§ **What the task asks**: The listing below contains a span that opens with the line containing "Additional information [tab] (521, 728)" and closes with the line containing "View by date (293, 447)". Return that span exactly.

§ **Input**:
+ + + +
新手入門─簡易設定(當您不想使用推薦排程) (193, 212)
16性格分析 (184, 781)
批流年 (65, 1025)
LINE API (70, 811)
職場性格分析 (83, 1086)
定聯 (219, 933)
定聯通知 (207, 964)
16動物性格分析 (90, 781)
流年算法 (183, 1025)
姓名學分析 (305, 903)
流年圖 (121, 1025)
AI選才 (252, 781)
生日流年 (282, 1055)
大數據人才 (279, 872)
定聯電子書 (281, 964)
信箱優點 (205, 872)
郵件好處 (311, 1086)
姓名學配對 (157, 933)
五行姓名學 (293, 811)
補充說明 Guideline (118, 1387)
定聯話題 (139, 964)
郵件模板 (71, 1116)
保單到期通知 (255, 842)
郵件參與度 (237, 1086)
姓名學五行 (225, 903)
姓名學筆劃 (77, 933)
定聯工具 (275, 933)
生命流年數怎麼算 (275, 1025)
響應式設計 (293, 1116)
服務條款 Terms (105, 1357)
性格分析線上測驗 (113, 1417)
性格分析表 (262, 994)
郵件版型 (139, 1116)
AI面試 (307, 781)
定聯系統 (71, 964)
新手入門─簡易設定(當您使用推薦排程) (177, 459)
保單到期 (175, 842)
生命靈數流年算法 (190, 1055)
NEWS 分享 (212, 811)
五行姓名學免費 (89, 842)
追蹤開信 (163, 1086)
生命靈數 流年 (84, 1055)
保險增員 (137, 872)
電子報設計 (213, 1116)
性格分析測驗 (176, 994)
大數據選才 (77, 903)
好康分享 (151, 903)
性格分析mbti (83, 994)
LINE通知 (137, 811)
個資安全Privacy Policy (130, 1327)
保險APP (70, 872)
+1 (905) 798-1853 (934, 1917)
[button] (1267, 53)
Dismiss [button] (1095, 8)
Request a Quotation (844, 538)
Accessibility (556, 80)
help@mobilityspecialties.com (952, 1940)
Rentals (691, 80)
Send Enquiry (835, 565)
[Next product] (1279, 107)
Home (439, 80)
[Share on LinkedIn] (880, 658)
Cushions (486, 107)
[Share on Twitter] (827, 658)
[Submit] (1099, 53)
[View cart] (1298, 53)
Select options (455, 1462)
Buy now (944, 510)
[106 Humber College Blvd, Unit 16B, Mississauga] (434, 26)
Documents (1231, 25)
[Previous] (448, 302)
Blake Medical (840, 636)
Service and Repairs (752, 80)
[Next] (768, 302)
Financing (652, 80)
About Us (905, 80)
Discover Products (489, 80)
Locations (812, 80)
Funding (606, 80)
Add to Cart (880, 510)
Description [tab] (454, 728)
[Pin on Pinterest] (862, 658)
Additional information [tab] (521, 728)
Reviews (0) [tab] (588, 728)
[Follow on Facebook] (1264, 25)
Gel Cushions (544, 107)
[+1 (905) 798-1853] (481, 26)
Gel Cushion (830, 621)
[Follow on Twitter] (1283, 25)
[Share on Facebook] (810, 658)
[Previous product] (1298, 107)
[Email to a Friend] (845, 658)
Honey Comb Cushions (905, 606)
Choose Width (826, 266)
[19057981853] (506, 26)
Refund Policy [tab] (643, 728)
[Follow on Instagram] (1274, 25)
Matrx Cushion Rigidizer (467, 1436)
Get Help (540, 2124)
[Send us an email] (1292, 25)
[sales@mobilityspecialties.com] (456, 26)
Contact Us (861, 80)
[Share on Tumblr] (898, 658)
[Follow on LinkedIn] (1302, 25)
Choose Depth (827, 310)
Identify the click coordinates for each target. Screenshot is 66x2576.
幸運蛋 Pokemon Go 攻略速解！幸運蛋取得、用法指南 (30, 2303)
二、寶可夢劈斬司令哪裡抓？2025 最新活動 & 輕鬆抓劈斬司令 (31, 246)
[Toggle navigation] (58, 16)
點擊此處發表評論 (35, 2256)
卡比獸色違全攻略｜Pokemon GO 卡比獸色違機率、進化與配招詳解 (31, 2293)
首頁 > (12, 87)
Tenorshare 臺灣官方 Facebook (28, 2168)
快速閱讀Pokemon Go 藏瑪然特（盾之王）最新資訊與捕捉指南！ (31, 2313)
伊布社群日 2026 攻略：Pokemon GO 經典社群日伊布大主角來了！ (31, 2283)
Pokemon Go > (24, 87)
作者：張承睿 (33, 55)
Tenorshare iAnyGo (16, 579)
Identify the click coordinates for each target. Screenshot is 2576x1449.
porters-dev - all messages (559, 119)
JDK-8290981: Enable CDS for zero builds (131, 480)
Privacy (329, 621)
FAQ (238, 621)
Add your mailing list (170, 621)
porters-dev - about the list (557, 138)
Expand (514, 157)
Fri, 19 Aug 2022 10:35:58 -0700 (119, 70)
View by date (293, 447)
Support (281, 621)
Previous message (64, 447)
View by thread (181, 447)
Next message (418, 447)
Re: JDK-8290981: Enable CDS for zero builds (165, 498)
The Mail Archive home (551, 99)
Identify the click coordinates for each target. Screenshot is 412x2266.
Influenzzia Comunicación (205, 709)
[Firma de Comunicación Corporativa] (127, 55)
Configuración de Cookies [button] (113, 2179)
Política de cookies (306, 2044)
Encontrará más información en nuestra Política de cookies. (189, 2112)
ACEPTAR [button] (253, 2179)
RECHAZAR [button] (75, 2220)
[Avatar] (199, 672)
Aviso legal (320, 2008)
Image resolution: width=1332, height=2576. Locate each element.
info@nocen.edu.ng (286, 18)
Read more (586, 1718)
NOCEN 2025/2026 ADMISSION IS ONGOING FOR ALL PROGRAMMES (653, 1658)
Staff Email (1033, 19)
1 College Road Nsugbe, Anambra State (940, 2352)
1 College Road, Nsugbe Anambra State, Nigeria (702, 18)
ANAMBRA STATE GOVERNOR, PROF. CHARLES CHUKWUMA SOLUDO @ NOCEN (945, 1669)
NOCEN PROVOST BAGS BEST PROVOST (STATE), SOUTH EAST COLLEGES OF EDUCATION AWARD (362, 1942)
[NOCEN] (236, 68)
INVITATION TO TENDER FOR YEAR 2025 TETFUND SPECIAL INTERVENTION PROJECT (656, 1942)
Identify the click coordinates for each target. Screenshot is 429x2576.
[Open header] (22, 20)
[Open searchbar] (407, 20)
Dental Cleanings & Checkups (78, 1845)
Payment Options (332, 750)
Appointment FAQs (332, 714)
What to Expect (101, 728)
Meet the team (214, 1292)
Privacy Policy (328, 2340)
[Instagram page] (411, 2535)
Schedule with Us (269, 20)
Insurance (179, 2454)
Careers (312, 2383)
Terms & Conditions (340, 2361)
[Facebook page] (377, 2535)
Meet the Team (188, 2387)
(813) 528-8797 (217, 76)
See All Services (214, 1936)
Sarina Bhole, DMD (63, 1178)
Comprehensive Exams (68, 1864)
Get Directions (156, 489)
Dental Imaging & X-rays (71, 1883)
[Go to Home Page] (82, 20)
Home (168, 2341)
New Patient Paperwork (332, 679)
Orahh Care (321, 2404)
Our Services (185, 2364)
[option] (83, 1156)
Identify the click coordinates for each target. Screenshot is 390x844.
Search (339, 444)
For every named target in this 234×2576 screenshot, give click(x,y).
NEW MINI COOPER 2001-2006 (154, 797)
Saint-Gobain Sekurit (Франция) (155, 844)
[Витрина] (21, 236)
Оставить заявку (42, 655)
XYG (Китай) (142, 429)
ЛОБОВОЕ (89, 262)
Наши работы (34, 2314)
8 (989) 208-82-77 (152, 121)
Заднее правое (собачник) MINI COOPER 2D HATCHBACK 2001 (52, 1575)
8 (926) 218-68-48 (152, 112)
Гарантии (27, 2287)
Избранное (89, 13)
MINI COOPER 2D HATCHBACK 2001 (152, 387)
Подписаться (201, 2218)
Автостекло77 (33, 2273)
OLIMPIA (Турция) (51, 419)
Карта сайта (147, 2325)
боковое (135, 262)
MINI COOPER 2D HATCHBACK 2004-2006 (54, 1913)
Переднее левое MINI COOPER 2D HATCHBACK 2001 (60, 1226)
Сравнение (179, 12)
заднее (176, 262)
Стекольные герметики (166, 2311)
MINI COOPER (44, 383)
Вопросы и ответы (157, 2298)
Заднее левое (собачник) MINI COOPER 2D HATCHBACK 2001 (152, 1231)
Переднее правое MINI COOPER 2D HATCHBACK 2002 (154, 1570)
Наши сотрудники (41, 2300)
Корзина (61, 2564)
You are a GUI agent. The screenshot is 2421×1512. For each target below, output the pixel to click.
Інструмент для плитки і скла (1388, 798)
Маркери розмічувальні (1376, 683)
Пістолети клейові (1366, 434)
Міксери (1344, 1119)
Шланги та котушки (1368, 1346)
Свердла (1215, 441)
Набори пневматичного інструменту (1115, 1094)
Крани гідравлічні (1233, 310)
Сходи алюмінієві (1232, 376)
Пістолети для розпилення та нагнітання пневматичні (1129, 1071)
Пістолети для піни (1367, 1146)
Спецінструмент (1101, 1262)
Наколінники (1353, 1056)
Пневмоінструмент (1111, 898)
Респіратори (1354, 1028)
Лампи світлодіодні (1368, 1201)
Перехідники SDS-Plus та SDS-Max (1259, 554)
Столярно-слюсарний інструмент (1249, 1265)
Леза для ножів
+ + + +
§ **Problem solution**:
Additional information [tab] (521, 728)
Reviews (0) [tab] (588, 728)
[Follow on Facebook] (1264, 25)
Gel Cushions (544, 107)
[+1 (905) 798-1853] (481, 26)
Gel Cushion (830, 621)
[Follow on Twitter] (1283, 25)
[Share on Facebook] (810, 658)
[Previous product] (1298, 107)
[Email to a Friend] (845, 658)
Honey Comb Cushions (905, 606)
Choose Width (826, 266)
[19057981853] (506, 26)
Refund Policy [tab] (643, 728)
[Follow on Instagram] (1274, 25)
Matrx Cushion Rigidizer (467, 1436)
Get Help (540, 2124)
[Send us an email] (1292, 25)
[sales@mobilityspecialties.com] (456, 26)
Contact Us (861, 80)
[Share on Tumblr] (898, 658)
[Follow on LinkedIn] (1302, 25)
Choose Depth (827, 310)
Identify the click coordinates for each target. Screenshot is 66x2576.
幸運蛋 Pokemon Go 攻略速解！幸運蛋取得、用法指南 (30, 2303)
二、寶可夢劈斬司令哪裡抓？2025 最新活動 & 輕鬆抓劈斬司令 (31, 246)
[Toggle navigation] (58, 16)
點擊此處發表評論 (35, 2256)
卡比獸色違全攻略｜Pokemon GO 卡比獸色違機率、進化與配招詳解 (31, 2293)
首頁 > (12, 87)
Tenorshare 臺灣官方 Facebook (28, 2168)
快速閱讀Pokemon Go 藏瑪然特（盾之王）最新資訊與捕捉指南！ (31, 2313)
伊布社群日 2026 攻略：Pokemon GO 經典社群日伊布大主角來了！ (31, 2283)
Pokemon Go > (24, 87)
作者：張承睿 (33, 55)
Tenorshare iAnyGo (16, 579)
Identify the click coordinates for each target. Screenshot is 2576x1449.
porters-dev - all messages (559, 119)
JDK-8290981: Enable CDS for zero builds (131, 480)
Privacy (329, 621)
FAQ (238, 621)
Add your mailing list (170, 621)
porters-dev - about the list (557, 138)
Expand (514, 157)
Fri, 19 Aug 2022 10:35:58 -0700 (119, 70)
View by date (293, 447)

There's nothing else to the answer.